Ito has headed the institute, which started running Japan’s first university-based nuclear reactor in 1961, for more than five years. He has spent 35 years in nuclear engineering research.
Targets Achievable

Tepco officials believe the targets remain achievable, spokeswoman Ryoko Sakai said by phone today. She declined to comment on Ito’s other remarks.

When asked whether Tepco has sought the advice of nuclear engineering academics, Vice President Sakae Muto said yesterday the company has talked to experts, nuclear companies and government bodies around the world.

Tepco has also been criticized by government officials for responding too slowly to the crisis that unfolded at Fukushima after the tsunami washed ashore.

The utility plans to build self-circulating cooling systems in reactor buildings damaged by explosions after the earthquake and tsunami knocked out power and pumping equipment to cool fuel rods and spent pools.

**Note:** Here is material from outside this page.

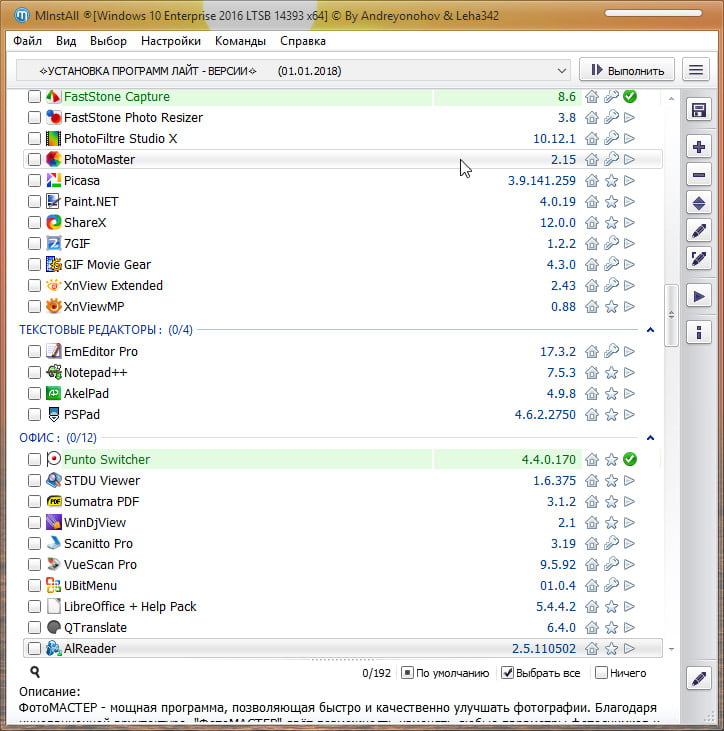The height and width of the screenshot is (731, 724).
Task: Click the 'Выполнить' button
Action: click(627, 70)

This is to achieve a cold shutdown, where the core temperature in the three damaged reactors falls to below 100 degrees Celsius (212 degrees Fahrenheit).
Forced Evacuations

Beside radiation leaks into the atmosphere forcing about 50,000 families near the plant to evacuate, more than 10 million liters (2.6 million gallons) of contaminated water have leaked or been released into the sea.

Millions of liters of radiated water have also filled basements and trenches at the station from leaking reactor vessels and piping.

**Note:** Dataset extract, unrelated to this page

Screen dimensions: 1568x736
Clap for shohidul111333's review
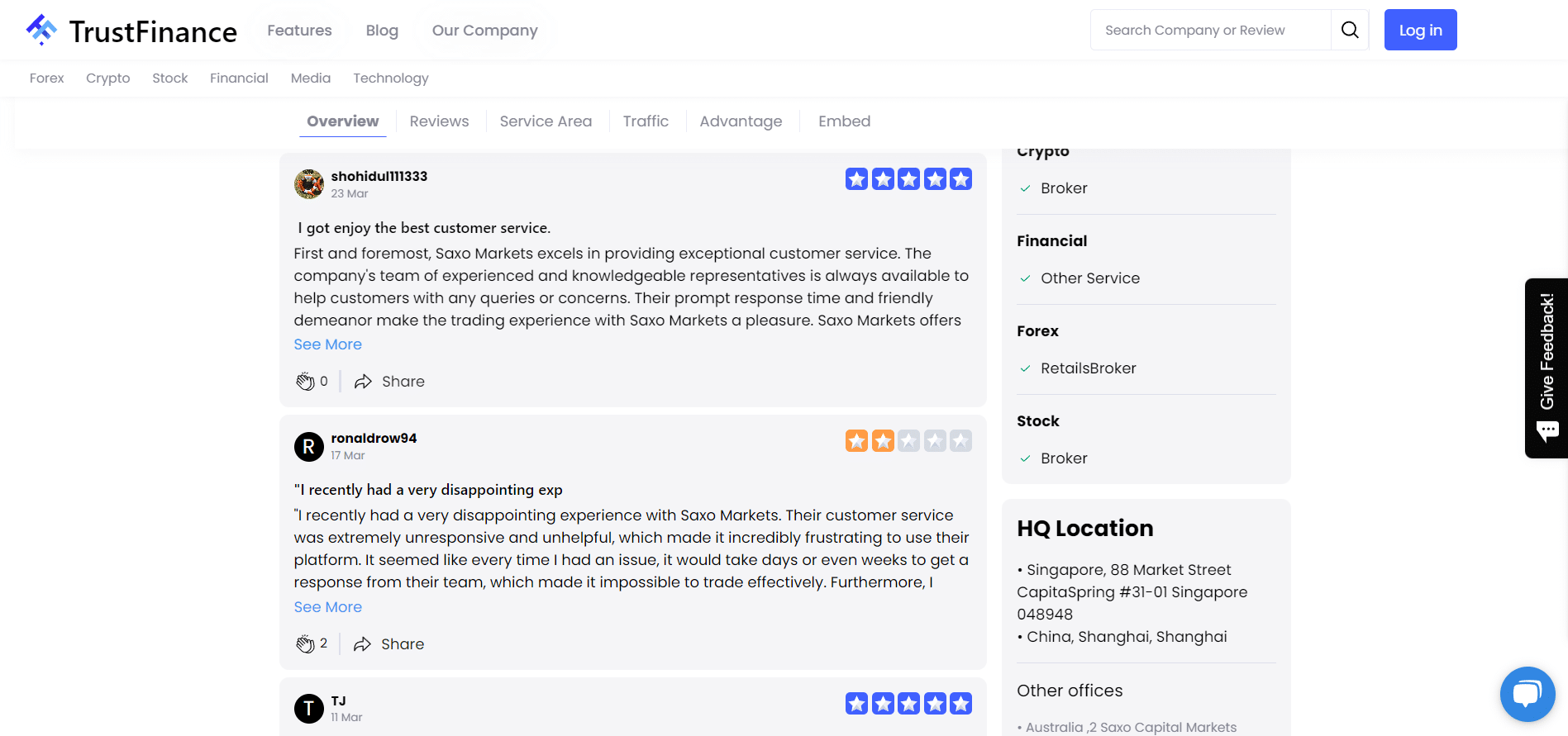[x=305, y=382]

Since the accident, Tepco shares have lost 82 percent of their value. They traded at 392 yen at 2:32 p.m. in Tokyo today compared with 2,153 yen on March 10.

Japan’s government in April raised the severity rating of the Fukushima crisis to the highest on an international scale, the same level as the Chernobyl disaster in 1986. The station, which has withstood hundreds of aftershocks, may release more contamination than Chernobyl before the crisis is contained, Tepco officials have said.